The likelihood of confusion is enhanced by the Respondent’s extensive use on the Websites of terms similar to the marks as well as its use of the Complainant’s logos on some of the sites.
The following is a summary of the Respondent’s contentions.
This is a case of David versus Goliath.
The Respondent (David Redshaw) has a passion for cars, motorcycles and yachts.
The Respondent started his first car club in April 2005 – the “Lotus Owners Club”. He felt that other clubs at the time did not offer good online experiences. The Respondent’s Website offer social network type features such as instant chat, photo and video galleries and free classified advertisements.
The Respondent operates as not-for-profit and non-political club network as most of the car club members are free enthusiasts.

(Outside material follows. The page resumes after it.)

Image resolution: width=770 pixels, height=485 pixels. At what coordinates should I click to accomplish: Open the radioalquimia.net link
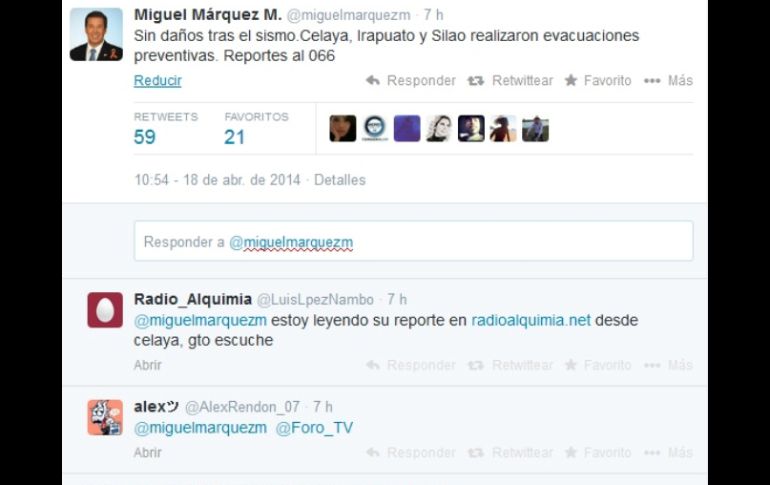[531, 321]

The ratio between paid and free members is 90% / 10%. To keep the clubs free, the Respondent has to rely on sponsors and PPC. This enables the Respondent to pay overheads such as servers, domain names, programmers, software etc.
The Respondent has over 70 car clubs all linking to one members’ area where each club has its own page.
There are many other unofficial car clubs for BMW, Mini and Rolls-Royce but the Complainant appears to be targetting the Respondent in particular.
It is relevant to compare the Respondent’s clubs with another car club called “BMW Car Club GB”, which promotes the fact that it is the only car club officially endorsed by the Complainant and claims to be non-profit making. Yet it does not offer free membership. Membership starts at GBP 40, rising to GBP 65, and it claims to have over 4,000 members. So it generates revenue of GBP 160,000 without any other revenue streams. It is very profitable and not necessarily benefitting its members. It could easily offer free membership. This club also includes extensive sponsorship and advertising, yet the Complainant objects to the Respondent engaging in such activities. The Complainant is not pursuing this club but is pursuing the Respondent, although the Respondent offers its members much more and is not exploiting members by insisting that they all pay a fee.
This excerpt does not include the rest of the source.